• [Your task]: Return every line of the records below that contains the string "input", matching case exactly.
* * * * * * * * *
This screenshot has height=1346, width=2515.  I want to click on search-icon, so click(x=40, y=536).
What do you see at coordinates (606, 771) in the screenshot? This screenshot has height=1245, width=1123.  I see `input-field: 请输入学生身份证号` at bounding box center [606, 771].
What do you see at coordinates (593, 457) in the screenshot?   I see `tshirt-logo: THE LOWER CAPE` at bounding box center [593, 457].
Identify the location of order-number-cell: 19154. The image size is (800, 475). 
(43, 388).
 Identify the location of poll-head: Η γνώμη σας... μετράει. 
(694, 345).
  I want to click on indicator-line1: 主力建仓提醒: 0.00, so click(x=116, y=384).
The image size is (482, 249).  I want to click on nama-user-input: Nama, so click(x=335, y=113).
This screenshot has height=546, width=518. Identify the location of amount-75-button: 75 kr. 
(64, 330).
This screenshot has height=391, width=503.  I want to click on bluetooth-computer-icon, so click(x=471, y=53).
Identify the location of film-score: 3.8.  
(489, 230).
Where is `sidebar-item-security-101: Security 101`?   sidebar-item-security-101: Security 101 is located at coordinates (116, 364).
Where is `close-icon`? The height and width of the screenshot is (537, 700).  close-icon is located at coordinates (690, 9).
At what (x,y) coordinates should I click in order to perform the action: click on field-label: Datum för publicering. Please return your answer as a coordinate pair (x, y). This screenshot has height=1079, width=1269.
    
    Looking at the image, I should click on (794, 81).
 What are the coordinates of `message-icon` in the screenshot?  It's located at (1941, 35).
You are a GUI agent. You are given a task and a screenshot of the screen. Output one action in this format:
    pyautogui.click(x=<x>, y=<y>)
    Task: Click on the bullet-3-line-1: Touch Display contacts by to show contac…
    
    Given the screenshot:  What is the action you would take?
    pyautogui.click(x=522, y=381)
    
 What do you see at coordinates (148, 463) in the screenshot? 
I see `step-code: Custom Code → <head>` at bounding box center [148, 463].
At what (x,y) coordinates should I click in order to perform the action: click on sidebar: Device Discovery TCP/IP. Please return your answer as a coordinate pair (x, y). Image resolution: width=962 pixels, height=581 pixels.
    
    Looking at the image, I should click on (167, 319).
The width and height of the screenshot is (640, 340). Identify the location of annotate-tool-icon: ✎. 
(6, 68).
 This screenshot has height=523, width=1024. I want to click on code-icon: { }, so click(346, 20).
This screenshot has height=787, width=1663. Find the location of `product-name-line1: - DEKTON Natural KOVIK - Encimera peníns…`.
* * * * * * * * *
• [Answer below]:
What do you see at coordinates (606, 771) in the screenshot? This screenshot has height=1245, width=1123.  I see `input-field: 请输入学生身份证号` at bounding box center [606, 771].
The image size is (482, 249).  I want to click on nama-user-input: Nama, so click(x=335, y=113).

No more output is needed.